# Comment activer la charge de la batterie quand on se branche



## wayne (9 Août 2010)

Quand je branche monipad au mac pour la synchronise, il est écrit sur l'écran de l'ipad: pas de chargement en cours. 
Est-il possible de faire activer cette recharge quand on est connecté a iTunes?


----------



## sanakro (9 Août 2010)

La charge ne se fait pas via USB tout simplement parcequ'il n'y a pas assez de "jus" il me semble.
La recharge ne peut donc se faire que par prise électrique avec l'adaptateur qui va bien. Les USB maintiennent (au mieux) la charge, contrairement à l'iPhone ou l'iPod qui eux, se chargent directement sur les ordis


----------



## akik26 (10 Août 2010)

Par contre est il possible de recharger son Ipad sur son Imac en usb? J'avais entendu que ça dépendant de la puissance électrique du mac...


----------



## kisco (10 Août 2010)

akik26 a dit:


> Par contre est il possible de recharger son Ipad sur son Imac en usb? J'avais entendu que ça dépendant de la puissance électrique du mac...

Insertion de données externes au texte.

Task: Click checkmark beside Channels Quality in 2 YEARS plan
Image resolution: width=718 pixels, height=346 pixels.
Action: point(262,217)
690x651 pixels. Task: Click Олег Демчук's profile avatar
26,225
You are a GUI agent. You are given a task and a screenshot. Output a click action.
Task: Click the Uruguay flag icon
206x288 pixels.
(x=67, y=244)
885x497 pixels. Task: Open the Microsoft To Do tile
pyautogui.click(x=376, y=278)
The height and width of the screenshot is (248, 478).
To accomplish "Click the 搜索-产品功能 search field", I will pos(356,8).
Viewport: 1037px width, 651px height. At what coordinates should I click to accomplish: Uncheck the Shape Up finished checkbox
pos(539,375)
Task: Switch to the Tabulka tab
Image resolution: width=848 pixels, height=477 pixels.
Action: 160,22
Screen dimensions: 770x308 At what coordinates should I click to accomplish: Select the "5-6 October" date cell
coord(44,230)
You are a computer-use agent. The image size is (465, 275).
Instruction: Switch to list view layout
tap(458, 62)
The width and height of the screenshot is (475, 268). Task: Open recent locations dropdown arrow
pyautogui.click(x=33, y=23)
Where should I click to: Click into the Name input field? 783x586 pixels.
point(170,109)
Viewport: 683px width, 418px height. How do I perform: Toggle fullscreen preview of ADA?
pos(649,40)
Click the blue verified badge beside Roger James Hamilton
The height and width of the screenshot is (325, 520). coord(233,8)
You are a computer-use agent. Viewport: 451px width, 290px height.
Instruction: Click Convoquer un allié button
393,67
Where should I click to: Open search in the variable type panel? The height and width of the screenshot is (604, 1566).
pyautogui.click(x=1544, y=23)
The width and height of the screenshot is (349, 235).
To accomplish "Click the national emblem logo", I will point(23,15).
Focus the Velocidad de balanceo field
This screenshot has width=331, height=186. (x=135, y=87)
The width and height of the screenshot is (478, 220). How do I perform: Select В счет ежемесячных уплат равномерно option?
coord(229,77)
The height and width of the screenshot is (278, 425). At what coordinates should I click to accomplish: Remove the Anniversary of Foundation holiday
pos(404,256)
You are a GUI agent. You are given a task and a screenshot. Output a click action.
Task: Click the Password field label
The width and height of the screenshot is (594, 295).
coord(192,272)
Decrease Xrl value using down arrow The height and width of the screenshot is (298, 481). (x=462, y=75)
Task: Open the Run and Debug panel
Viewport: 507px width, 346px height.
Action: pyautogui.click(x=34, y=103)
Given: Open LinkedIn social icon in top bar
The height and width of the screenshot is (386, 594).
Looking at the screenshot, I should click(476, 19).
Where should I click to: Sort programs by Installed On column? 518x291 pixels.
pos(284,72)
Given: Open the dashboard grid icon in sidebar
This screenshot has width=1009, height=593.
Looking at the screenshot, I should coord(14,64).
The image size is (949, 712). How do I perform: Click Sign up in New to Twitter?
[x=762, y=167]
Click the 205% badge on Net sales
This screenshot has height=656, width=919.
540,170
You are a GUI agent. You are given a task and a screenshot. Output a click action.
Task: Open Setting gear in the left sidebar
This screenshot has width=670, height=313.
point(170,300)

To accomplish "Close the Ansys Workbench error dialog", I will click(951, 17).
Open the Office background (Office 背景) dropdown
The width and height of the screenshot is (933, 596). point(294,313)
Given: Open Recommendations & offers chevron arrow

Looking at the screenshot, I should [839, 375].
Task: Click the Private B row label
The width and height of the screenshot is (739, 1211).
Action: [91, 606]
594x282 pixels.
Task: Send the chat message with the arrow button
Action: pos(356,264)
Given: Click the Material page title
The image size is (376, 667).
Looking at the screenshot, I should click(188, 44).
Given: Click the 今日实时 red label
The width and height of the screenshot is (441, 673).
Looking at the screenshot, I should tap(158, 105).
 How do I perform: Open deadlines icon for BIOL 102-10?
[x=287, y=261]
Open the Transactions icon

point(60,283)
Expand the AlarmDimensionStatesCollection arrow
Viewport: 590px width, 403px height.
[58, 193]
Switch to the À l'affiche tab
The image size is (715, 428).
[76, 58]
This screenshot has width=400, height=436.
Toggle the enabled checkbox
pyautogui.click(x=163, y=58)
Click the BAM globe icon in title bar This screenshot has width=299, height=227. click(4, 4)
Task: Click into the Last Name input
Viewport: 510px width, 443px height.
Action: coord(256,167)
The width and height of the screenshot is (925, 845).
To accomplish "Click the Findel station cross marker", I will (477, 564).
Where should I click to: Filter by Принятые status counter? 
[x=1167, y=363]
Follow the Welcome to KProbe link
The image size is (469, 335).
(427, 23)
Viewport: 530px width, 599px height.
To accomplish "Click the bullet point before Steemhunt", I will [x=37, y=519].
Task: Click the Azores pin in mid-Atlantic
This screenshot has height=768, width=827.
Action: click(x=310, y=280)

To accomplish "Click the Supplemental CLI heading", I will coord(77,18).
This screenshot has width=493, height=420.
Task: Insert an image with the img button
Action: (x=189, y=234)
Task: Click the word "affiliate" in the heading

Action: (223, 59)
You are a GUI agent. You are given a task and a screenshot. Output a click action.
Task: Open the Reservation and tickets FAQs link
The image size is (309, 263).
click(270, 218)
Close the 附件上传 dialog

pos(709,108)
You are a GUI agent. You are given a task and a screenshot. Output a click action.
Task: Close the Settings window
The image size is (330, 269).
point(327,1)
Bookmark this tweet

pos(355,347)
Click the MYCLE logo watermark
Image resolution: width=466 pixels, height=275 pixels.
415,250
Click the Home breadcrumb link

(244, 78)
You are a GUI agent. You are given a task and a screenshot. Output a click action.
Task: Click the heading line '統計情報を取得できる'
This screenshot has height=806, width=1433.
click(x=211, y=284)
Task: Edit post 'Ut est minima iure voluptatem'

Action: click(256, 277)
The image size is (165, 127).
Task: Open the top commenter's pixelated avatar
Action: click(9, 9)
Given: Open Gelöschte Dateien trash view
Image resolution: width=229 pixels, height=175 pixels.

Oui en effet cela dépend de ton port USB.
Sur les macs récents certains ports USB sont assez puissants pour recharger l'iPad.


----------



## ET80 (10 Août 2010)

Cela ne dépend pas aussi de la carte mère? En effet je croit me souvenir que certains constructeurs (MSI, Asus, ...) ont mis a jour leurs pilotes pour que leurs cartes mères reconnaissent et délivrent la puissance demandée l'iPad.


----------



## sanakro (11 Août 2010)

MEA CULPA
il semblerait en effet que la charge par USB soit possible : je viens de tester ça sur mon macbook

-MB en veille, iPad connecté en USB, il m'indique "aucune recharge en cours". Je lance SYSTEM, il m'indique 3h24 restante pour la charge.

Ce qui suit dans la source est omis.